Distracted driving statistics to tell your teen
Every parent worries about his or her child hitting the road. There’s good reason to do so. Distracted driving is something more teens than ever have to manage. Though there’s always been the risk of someone not paying attention, accidents happen more frequently now than before. What can you do to help your child? Aside from having quality auto insurance, there are several things you can do.
Teach your child about risks
Distracted driving is any type of activity or action in which a person does not pay enough attention to what is happening on the road. There are two factors to teach your teen driver here.
First, they need to avoid engaging in this type of activity.
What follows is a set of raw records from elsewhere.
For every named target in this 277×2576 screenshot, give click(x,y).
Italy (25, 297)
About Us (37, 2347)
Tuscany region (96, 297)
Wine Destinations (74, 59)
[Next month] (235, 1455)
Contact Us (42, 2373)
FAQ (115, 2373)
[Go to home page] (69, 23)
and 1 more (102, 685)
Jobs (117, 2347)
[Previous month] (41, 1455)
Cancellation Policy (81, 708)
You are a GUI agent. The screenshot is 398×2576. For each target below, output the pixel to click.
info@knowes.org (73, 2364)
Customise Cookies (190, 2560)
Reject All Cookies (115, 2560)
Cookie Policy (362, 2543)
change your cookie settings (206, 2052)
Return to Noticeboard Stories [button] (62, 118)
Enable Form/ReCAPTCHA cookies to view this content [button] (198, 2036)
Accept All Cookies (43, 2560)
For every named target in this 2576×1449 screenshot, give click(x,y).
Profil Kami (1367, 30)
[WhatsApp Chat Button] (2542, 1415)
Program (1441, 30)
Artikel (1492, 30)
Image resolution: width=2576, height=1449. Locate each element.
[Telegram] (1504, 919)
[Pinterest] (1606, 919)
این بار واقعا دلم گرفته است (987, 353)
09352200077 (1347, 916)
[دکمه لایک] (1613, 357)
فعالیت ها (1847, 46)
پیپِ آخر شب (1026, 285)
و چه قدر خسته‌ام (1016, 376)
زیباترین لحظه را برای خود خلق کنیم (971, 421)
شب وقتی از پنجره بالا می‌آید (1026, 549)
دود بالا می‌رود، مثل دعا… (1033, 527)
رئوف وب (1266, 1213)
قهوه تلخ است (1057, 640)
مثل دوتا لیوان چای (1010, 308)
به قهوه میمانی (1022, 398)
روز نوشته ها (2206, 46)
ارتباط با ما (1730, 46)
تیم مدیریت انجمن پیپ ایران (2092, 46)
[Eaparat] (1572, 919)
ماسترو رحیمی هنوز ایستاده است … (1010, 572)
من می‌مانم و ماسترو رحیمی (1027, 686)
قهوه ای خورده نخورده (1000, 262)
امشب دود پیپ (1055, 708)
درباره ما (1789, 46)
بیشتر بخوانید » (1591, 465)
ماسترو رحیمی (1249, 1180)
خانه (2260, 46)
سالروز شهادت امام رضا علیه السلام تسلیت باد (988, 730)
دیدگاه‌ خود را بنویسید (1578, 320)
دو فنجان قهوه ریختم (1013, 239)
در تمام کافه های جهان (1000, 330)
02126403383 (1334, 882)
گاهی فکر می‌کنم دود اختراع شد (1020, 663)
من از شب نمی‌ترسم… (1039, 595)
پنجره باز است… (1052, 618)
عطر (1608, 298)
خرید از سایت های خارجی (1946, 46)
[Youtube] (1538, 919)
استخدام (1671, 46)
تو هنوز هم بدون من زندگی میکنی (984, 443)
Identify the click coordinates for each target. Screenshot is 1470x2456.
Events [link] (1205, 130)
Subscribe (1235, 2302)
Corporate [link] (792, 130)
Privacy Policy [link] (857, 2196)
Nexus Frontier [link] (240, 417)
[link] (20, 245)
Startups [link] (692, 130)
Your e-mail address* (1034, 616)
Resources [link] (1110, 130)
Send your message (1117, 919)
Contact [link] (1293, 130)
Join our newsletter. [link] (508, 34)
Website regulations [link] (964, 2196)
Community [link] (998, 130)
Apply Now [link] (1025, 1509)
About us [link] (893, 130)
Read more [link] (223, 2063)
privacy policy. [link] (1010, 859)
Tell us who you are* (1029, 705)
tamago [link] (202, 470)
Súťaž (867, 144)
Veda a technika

It protects them to do so. It also protects other drivers on the road. Tickets for distracted driving can raise their car insurance costs, too. It is always better to avoid these risks, rather than give in to temptation.
Secondly, be sure your teen recognizes that other drivers may take these risks, too. In doing so, those drivers are putting your teen at risk. By learning to be a defensive driver, it may be possible to reduce this risk as well. The teen should know that they must look out for themselves.
Statistics can help
It is not always easy to get information across to teens. They sometimes feel invincible. This is very true once they are behind the wheel of a car. Even good students may not recognize the risks fully. A few statistics from the National Highway Traffic Safety Administration may help.
- In 2017, 3,166 people died in the United States as a direct result of distracted driving.
- Among distracted teen drivers between the ages of 15 and 19, 297 people died as a direct result of their actions.
- In 2017, 2.9 percent of drivers are still using handheld cell phones while they are behind the wheel on a routine basis.
Consider these facts. Teach your teen why they are so worrisome.
Discuss, too, why teen drivers are at a higher risk. They are less skilled. They have more distractions, especially when they invite other teens in the car with them. And, cell phones, radios and even distracting conversations can make the process even worse. For this reason, it is important to have a conversation with your child about distractions behind the wheel.
Take into consideration your own habits, too. Set the example for your child. You do not want to have to file an auto insurance claim for distracted driving accidents. It can raise costs significantly.